I'm trying to apply a custom function in pandas similar to the groupby and mutate functionality in dplyr.
What I'm trying to do is say given a pandas dataframe like this:
df = pd.DataFrame({'category1':['a','a','a', 'b', 'b','b'],
'category2':['a', 'b', 'a', 'b', 'a', 'b'],
'var1':np.random.randint(0,100,6),
'var2':np.random.randint(0,100,6)}
)
df
category1 category2 var1 var2
0 a a 23 59
1 a b 54 20
2 a a 48 62
3 b b 45 76
4 b a 60 26
5 b b 13 70
apply some function that returns the same number of elements as the number of elements in the group by:
def myfunc(s):
return [np.mean(s)] * len(s)
to get this result
df
category1 category2 var1 var2 var3
0 a a 23 59 35.5
1 a b 54 20 54
2 a a 48 62 35.5
3 b b 45 76 29
4 b a 60 26 60
5 b b 13 70 29
I was thinking of something along the lines of:
df['var3'] = df.groupby(['category1', 'category2'], group_keys=False).apply(lambda x: myfunc(x.var1))

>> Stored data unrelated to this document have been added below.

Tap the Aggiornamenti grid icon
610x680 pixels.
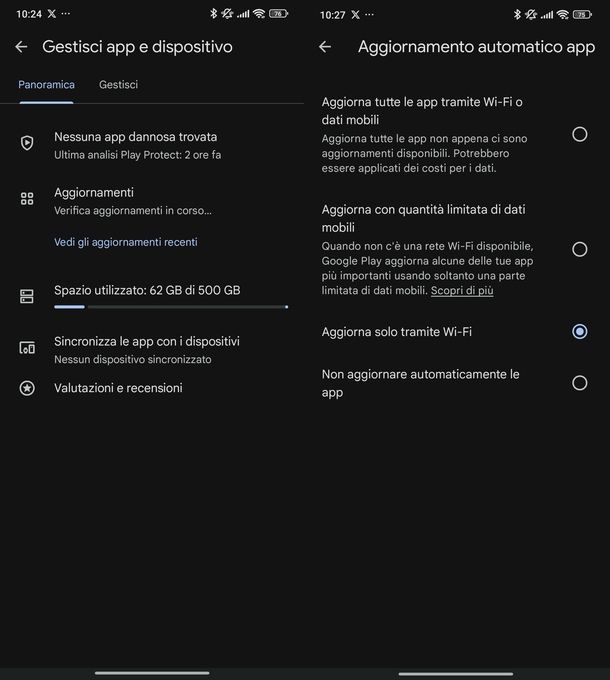pyautogui.click(x=27, y=199)
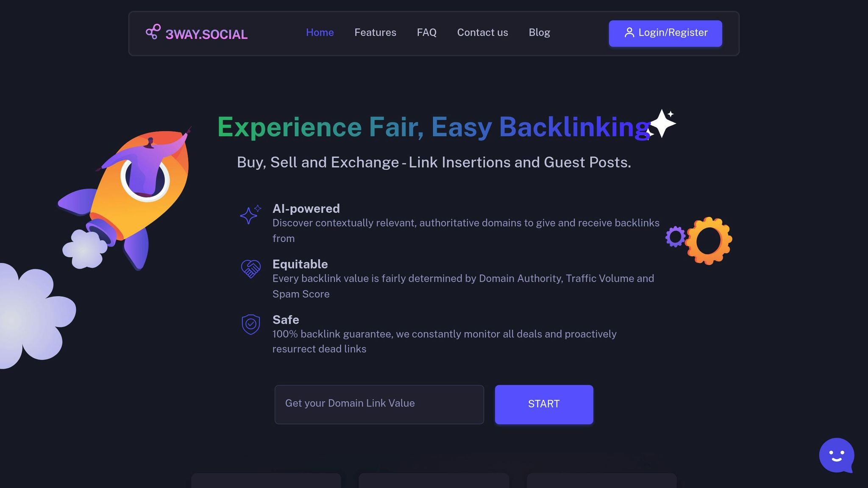Click the START button

[x=544, y=405]

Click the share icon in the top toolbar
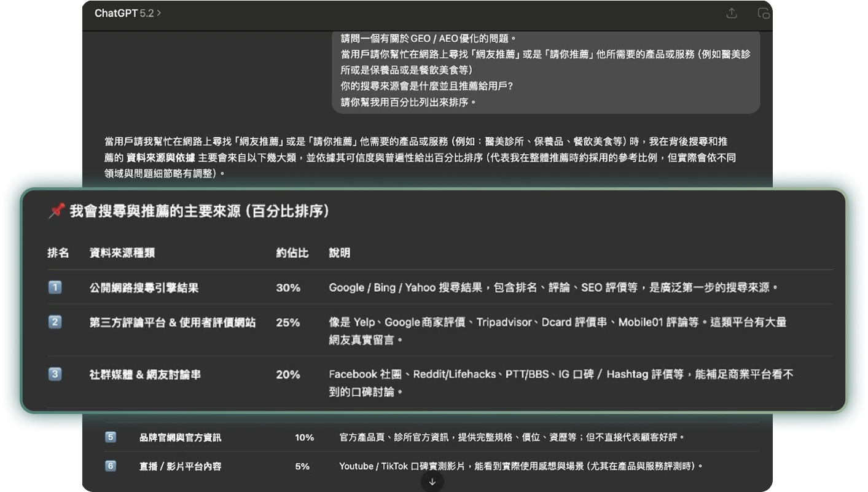point(732,13)
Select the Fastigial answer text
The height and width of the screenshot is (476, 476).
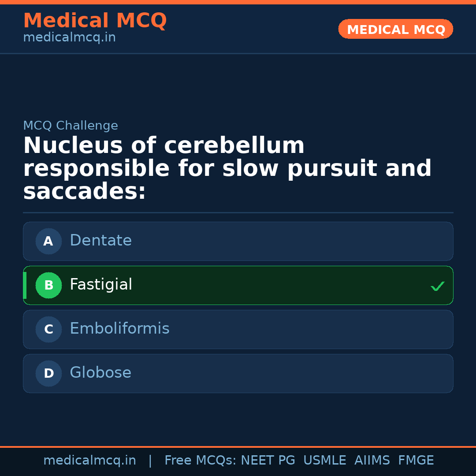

but haven't been able to get the index to match.
In R with dplyr this would be
df <- df %>%
group_by(category1, category2) %>%
mutate(
var3 = myfunc(var1)
)
So I was able to solve it by using a custom function like:
def myfunc_data(data):
data['var3'] = myfunc(data.var1)
return data
and
df = df.groupby(['category1', 'category2']).apply(myfunc_data)
but I guess I was still wondering if there's a way to do it without defining this custom function.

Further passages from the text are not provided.